(Saved data entries)
══════

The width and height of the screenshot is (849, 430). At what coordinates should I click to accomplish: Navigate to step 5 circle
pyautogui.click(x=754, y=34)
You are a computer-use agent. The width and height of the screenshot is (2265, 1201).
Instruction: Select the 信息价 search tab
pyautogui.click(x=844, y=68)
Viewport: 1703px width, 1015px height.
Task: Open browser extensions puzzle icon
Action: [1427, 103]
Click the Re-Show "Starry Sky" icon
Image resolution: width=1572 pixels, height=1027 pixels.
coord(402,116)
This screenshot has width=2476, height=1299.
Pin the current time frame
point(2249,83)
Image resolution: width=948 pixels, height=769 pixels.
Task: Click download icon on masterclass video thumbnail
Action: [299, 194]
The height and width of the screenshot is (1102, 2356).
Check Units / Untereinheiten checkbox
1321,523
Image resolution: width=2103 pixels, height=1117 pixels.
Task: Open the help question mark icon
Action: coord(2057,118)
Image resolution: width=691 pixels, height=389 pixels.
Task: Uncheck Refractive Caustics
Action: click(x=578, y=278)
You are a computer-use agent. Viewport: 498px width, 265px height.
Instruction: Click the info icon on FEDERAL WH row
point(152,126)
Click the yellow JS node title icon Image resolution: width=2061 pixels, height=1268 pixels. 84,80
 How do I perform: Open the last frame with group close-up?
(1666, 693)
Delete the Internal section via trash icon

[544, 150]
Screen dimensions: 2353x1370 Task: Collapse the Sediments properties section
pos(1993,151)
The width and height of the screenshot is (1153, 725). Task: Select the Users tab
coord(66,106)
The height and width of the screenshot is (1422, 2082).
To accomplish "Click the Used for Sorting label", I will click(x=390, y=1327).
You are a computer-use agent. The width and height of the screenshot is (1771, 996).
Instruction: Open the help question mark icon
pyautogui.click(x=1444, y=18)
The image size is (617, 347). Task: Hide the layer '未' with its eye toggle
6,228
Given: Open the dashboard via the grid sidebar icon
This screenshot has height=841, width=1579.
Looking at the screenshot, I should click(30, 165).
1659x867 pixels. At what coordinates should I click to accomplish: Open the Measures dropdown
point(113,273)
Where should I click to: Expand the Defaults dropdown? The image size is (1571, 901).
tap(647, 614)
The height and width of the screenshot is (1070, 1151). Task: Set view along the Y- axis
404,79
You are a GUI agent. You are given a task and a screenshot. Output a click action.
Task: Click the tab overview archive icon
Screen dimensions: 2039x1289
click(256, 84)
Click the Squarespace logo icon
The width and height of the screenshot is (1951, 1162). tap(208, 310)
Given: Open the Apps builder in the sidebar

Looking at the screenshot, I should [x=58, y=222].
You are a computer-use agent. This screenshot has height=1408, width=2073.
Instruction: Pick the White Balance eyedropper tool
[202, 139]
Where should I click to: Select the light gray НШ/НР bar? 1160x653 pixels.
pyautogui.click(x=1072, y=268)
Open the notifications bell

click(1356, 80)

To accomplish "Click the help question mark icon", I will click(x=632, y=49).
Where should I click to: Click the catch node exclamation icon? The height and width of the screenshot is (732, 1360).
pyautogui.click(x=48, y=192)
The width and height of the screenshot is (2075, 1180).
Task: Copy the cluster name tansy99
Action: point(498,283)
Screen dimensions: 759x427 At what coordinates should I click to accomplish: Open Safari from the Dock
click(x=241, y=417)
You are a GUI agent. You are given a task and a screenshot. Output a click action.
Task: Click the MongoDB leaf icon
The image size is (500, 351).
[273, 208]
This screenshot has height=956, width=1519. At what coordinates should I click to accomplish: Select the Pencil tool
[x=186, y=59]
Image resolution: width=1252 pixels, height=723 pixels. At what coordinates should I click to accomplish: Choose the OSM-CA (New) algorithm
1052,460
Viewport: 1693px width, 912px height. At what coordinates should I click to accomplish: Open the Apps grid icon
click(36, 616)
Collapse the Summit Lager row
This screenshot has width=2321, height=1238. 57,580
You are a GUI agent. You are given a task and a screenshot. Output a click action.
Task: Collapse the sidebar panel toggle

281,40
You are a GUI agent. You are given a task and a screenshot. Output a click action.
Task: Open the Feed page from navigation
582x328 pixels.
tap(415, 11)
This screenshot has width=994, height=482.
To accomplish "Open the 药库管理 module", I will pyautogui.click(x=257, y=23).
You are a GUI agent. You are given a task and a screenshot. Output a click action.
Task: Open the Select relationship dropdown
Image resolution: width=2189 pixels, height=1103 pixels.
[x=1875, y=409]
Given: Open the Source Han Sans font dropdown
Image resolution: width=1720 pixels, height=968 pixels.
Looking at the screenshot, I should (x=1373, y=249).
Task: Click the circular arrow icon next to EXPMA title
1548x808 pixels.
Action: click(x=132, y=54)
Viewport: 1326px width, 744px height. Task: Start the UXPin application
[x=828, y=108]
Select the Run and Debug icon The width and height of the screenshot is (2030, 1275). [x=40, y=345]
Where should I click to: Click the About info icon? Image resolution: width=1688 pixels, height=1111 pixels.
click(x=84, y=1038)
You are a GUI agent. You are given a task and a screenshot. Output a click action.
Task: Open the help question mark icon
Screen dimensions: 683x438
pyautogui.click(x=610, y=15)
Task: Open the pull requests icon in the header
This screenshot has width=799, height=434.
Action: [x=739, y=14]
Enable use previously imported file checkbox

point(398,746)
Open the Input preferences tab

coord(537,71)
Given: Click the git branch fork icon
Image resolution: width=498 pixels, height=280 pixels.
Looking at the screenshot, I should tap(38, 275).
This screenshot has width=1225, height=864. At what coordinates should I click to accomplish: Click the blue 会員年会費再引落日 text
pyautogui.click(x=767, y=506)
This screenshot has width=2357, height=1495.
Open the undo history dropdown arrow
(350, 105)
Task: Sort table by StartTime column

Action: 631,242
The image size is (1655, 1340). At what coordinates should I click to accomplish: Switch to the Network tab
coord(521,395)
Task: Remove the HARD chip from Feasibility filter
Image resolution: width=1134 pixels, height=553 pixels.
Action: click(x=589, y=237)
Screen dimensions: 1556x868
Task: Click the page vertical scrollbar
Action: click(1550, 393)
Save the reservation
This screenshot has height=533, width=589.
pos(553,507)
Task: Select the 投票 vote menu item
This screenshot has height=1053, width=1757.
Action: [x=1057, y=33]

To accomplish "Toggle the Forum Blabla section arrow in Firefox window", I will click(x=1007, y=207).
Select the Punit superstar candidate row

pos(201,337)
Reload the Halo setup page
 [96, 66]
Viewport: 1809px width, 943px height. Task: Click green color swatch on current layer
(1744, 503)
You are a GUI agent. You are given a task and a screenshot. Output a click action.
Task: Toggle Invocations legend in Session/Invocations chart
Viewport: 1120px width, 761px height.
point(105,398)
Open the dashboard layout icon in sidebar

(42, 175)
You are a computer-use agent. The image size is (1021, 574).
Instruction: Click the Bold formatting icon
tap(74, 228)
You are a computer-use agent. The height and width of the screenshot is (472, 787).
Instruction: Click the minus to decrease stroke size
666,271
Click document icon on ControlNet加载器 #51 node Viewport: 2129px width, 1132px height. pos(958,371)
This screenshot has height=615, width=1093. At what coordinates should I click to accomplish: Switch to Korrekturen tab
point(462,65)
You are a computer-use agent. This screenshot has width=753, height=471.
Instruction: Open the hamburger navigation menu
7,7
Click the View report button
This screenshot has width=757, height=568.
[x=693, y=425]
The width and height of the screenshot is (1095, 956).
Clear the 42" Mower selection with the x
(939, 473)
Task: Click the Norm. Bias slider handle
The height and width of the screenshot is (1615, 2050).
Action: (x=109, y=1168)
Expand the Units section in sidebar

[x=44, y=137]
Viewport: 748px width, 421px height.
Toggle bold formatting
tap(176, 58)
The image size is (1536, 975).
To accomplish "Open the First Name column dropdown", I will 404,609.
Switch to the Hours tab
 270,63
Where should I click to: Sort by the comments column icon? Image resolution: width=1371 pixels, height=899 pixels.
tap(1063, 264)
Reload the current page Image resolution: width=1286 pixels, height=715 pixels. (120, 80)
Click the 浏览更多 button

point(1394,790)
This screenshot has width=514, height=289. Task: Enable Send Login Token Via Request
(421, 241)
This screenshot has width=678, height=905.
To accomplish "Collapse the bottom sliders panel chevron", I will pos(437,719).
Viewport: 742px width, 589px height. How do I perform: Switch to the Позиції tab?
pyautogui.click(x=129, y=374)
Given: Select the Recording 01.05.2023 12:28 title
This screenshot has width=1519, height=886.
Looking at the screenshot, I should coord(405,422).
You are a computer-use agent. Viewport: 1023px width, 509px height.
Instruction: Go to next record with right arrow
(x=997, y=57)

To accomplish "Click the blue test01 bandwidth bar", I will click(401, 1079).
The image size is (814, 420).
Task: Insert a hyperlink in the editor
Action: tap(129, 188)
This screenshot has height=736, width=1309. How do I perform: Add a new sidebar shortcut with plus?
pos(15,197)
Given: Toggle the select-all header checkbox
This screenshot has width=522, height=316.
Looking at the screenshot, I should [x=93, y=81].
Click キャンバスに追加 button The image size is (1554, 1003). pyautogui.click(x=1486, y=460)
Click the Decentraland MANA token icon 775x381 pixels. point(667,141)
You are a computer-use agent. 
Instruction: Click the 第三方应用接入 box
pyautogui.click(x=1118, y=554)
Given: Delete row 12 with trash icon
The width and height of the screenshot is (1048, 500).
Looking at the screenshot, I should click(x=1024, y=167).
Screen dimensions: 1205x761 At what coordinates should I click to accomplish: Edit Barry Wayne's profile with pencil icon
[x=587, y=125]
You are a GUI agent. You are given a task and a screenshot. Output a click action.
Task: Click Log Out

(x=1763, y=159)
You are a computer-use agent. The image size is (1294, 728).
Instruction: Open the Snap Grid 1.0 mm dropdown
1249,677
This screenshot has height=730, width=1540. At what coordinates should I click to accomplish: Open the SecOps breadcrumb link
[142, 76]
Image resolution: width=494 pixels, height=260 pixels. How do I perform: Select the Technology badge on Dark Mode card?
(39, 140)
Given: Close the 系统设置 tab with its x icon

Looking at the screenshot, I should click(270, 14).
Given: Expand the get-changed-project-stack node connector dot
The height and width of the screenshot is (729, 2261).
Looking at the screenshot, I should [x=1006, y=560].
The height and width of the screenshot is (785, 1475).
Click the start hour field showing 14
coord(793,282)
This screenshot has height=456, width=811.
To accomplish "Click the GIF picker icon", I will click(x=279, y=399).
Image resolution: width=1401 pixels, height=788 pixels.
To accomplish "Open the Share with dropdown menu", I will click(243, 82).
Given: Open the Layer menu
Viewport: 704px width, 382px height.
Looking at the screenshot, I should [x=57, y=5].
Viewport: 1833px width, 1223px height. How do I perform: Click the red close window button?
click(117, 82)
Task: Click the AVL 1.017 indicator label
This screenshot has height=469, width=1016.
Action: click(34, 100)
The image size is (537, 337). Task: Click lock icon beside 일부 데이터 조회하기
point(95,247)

══════

• What the task asks: Your reply should consist of one number: how many lines in the entries contain the string "computer".

• Task output: 10